*** Block opens ***
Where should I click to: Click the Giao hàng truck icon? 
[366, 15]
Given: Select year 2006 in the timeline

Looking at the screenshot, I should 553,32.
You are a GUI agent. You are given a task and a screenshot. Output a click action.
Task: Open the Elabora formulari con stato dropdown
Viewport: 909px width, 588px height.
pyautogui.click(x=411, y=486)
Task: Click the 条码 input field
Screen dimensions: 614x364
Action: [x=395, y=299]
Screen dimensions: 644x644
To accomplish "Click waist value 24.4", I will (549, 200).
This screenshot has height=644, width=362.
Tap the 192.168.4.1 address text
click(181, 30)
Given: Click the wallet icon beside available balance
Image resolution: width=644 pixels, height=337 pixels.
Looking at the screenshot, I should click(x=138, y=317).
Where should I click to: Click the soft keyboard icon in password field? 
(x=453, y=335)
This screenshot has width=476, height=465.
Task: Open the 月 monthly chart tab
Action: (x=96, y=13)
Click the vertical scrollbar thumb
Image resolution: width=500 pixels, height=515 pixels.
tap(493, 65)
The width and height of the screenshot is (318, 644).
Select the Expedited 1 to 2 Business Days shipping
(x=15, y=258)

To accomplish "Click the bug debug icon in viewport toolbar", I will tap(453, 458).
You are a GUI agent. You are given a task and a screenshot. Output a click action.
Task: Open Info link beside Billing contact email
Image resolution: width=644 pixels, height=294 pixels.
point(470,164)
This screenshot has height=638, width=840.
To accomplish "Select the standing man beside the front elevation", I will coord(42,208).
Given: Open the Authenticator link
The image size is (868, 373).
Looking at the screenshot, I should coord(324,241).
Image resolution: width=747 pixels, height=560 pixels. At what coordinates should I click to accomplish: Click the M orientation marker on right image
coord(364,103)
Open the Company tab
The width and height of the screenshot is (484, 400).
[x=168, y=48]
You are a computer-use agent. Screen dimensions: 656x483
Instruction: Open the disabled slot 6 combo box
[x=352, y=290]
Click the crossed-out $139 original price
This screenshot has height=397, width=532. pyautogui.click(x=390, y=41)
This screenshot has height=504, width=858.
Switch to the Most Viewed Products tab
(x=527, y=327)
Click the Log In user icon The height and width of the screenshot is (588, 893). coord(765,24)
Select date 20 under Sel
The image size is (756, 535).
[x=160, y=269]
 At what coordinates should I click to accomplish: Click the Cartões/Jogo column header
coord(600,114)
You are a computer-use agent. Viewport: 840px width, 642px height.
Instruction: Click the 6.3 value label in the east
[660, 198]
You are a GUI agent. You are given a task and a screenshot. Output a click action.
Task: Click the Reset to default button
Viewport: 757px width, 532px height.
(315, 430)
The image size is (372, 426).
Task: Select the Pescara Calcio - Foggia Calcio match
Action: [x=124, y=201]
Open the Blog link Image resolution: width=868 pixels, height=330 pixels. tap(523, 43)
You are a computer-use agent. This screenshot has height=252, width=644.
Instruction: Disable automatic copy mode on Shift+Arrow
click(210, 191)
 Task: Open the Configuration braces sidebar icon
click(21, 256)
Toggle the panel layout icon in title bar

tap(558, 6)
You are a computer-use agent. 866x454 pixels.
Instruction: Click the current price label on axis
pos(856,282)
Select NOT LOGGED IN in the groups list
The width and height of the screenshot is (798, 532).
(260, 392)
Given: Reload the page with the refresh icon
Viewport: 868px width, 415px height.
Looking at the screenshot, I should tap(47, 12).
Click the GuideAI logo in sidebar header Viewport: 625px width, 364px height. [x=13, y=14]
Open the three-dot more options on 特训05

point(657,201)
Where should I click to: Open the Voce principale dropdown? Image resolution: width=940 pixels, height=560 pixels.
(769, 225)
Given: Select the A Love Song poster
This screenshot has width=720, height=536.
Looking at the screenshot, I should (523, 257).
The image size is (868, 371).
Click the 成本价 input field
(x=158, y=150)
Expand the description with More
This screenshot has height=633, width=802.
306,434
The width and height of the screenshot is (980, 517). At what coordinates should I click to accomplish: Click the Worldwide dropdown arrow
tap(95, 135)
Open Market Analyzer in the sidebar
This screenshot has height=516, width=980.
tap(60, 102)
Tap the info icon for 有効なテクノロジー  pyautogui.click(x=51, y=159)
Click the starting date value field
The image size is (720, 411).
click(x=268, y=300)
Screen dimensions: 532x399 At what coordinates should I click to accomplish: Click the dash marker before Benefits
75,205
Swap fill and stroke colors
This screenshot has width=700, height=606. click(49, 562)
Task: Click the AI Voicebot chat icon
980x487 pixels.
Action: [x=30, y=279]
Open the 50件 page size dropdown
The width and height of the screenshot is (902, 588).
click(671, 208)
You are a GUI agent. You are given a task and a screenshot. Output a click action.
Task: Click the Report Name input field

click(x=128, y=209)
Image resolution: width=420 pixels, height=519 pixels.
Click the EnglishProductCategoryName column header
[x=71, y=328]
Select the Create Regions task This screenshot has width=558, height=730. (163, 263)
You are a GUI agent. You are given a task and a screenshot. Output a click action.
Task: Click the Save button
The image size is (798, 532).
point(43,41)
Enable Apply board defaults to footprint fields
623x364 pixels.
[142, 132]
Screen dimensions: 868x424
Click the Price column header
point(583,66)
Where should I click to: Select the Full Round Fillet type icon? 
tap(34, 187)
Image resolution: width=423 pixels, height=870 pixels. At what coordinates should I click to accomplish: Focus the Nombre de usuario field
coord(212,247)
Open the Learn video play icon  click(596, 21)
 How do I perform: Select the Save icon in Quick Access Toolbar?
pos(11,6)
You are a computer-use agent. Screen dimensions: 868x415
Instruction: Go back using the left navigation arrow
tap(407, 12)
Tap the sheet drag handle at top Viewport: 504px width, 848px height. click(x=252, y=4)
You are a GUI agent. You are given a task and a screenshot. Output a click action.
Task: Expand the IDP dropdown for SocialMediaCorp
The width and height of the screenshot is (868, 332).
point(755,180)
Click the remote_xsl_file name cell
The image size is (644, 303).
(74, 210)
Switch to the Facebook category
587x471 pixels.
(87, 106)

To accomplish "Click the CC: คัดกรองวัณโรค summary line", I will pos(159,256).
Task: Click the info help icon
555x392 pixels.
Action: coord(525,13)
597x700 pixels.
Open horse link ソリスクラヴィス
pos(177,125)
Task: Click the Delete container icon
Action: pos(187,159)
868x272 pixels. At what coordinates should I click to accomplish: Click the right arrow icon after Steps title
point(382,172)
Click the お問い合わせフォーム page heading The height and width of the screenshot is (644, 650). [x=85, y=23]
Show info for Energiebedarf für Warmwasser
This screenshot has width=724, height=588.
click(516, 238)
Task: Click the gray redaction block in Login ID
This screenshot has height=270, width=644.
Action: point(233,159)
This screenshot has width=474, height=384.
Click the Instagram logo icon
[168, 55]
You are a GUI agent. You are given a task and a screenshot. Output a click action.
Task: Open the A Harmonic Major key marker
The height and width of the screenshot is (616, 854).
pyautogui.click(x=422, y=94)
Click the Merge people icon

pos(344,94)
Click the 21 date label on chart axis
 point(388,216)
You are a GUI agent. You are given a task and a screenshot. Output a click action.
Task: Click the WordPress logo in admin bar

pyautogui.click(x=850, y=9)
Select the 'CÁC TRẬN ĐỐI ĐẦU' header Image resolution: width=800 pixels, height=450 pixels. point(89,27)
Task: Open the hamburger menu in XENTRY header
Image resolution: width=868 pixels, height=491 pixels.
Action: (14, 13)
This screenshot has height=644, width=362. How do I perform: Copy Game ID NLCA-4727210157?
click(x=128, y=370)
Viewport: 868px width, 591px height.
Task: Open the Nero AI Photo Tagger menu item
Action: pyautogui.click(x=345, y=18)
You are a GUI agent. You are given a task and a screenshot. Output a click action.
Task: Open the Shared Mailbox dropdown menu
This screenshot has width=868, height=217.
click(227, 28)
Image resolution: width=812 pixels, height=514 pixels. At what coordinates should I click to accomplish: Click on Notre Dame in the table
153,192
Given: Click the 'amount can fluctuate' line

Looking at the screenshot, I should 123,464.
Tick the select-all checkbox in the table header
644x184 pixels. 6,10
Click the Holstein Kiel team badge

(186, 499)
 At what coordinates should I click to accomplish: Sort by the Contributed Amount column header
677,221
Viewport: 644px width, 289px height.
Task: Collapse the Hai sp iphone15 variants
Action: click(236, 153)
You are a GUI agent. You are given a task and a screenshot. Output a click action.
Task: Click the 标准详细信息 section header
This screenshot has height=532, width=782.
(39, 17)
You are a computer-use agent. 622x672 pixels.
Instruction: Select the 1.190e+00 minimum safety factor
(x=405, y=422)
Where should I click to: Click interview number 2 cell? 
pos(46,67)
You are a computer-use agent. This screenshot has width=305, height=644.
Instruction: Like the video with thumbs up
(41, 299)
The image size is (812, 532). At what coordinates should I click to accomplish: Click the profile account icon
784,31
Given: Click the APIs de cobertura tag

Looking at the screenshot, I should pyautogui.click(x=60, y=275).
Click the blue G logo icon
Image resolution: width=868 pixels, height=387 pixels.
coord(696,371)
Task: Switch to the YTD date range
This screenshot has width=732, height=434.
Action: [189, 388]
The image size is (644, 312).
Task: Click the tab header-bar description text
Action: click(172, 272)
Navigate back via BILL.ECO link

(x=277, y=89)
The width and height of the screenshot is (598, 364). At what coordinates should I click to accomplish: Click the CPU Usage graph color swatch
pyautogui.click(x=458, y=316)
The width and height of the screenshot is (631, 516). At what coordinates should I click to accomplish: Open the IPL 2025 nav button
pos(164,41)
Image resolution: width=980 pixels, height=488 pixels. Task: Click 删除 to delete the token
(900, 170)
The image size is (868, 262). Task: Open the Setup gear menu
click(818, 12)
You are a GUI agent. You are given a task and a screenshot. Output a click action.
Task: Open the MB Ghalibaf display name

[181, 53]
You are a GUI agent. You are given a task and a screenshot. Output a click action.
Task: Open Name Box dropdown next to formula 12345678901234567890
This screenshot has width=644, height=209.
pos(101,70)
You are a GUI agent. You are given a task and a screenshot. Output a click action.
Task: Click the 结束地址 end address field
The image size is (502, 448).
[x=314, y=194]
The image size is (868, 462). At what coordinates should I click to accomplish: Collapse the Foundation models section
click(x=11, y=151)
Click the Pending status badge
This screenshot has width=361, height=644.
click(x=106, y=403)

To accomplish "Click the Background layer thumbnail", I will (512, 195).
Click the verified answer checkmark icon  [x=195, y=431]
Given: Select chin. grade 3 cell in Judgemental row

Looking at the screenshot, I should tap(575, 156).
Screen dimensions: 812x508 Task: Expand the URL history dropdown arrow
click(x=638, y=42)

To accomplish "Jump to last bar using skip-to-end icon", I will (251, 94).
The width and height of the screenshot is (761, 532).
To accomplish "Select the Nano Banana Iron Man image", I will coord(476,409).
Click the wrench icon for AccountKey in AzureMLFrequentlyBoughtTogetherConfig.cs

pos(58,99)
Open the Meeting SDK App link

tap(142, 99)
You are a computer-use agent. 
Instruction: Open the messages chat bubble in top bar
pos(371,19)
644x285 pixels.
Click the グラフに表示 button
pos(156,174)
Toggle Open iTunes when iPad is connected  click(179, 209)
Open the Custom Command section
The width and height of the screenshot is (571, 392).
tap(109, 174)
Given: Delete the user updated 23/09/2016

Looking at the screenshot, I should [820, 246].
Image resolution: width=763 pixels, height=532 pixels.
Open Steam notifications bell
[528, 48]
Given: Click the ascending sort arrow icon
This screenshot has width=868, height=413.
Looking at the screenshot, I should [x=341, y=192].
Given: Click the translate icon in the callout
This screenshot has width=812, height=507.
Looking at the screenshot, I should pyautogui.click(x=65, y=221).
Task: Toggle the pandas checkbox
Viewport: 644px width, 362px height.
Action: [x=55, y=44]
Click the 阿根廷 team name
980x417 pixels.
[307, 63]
*** Block closes ***
Exercise brief = Transcribe the records above exactly, beginning at the line that contains "The width and height of the screenshot is (980, 517)." and ending with the line that contains "Tap the info", both included, and nothing else.

Result of this exercise =
The width and height of the screenshot is (980, 517). At what coordinates should I click to accomplish: Click the Worldwide dropdown arrow
tap(95, 135)
Open Market Analyzer in the sidebar
This screenshot has height=516, width=980.
tap(60, 102)
Tap the info icon for 有効なテクノロジー  pyautogui.click(x=51, y=159)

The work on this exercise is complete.